### TASK DETAILS
Whenever the word "pixels" turns up in a line below, that line should be copied.

══ MATERIAL SUPPLIED

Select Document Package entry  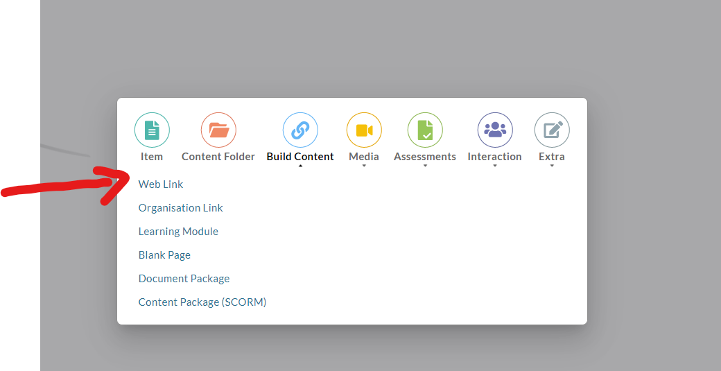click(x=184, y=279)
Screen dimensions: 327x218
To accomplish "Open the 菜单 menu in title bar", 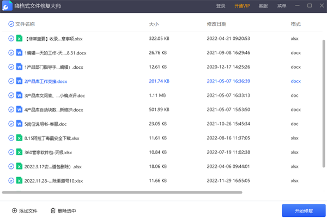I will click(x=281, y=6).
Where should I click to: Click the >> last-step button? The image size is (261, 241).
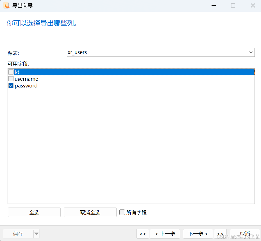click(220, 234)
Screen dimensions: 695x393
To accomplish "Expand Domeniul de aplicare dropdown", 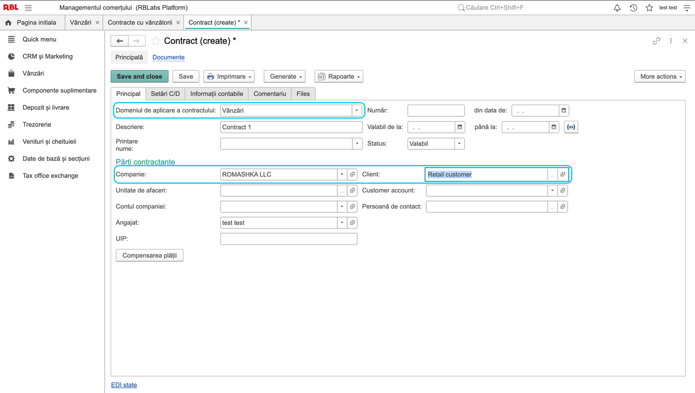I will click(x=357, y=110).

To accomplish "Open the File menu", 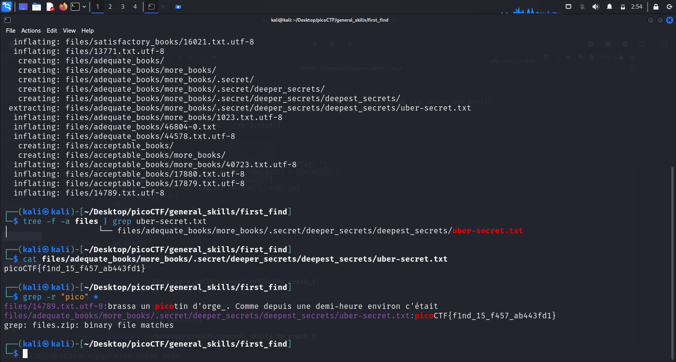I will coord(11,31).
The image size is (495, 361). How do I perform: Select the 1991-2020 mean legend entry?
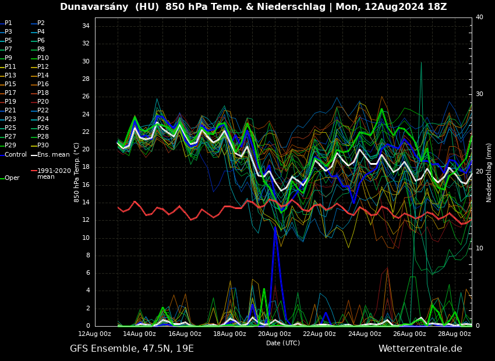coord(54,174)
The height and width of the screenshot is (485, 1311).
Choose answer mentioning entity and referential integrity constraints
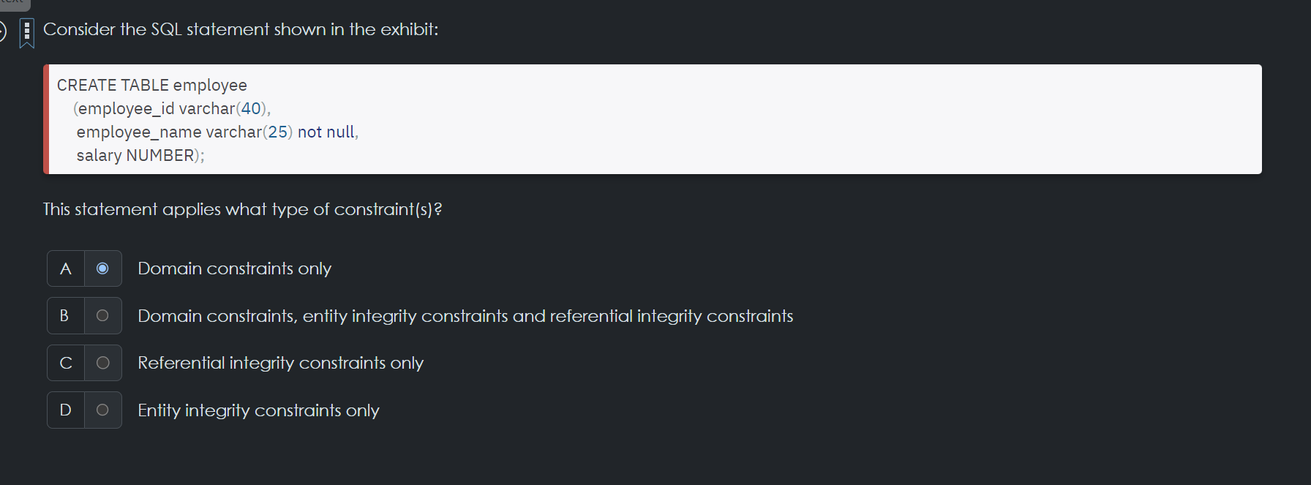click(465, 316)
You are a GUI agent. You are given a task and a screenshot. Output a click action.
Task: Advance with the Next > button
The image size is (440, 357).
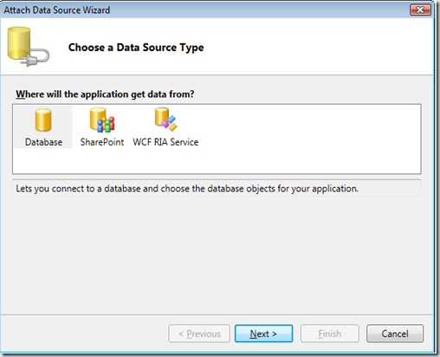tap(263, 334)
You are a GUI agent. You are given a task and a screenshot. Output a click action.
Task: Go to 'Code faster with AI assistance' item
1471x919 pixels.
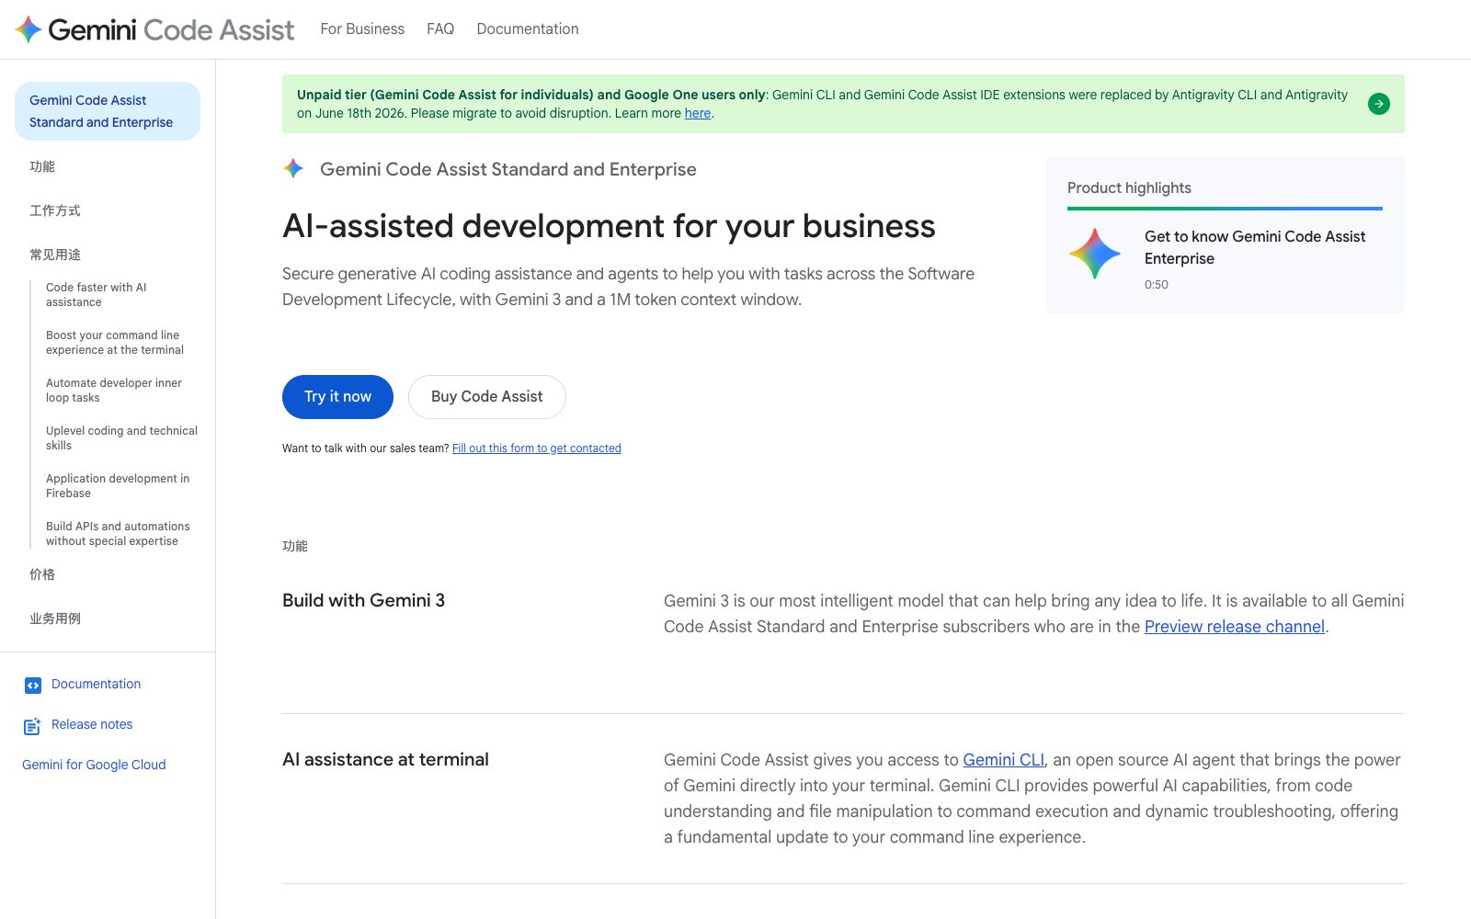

════
══ MATERIAL SUPPLIED

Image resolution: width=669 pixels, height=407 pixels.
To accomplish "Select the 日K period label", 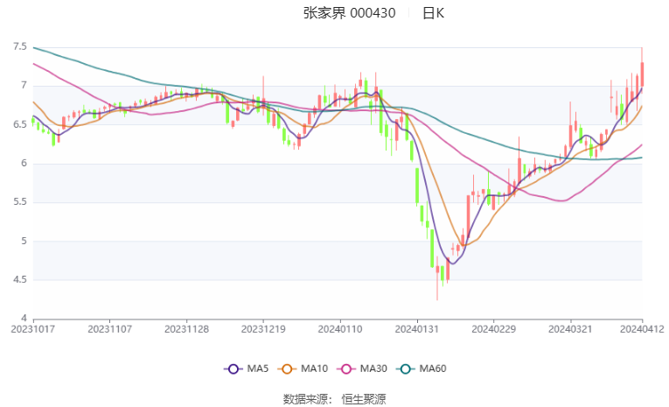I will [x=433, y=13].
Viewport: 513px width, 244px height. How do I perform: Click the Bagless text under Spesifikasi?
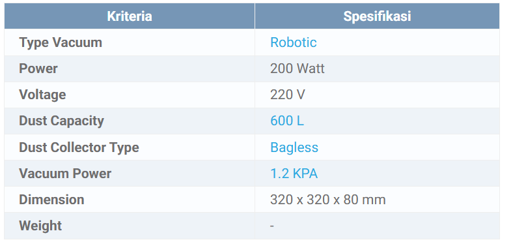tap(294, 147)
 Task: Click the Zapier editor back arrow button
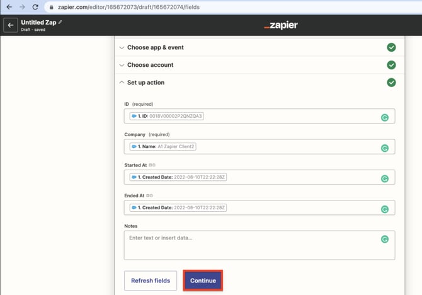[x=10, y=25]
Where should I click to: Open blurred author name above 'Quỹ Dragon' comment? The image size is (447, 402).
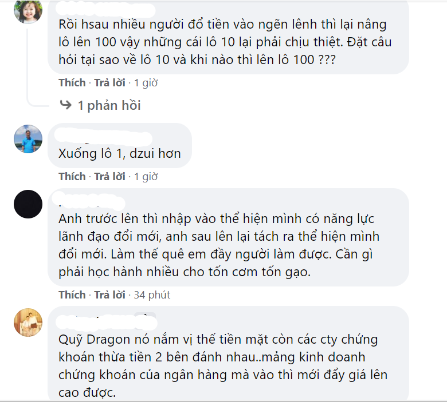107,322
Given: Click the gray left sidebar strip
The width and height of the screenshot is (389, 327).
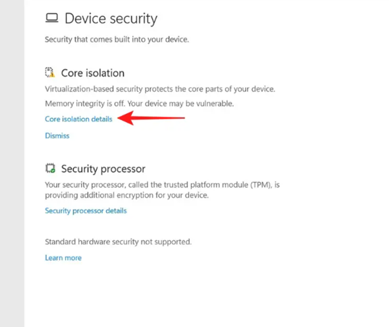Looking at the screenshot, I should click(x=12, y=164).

════
══ MATERIAL SUPPLIED

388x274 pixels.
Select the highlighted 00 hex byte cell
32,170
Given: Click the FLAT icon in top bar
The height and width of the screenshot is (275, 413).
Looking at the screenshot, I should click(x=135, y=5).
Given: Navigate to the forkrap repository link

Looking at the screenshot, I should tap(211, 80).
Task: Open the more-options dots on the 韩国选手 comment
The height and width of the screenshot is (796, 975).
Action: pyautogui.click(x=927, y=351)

════

### SOLUTION TO THIS TASK
1471x919 pixels.
Image resolution: width=669 pixels, height=407 pixels.
388x274 pixels.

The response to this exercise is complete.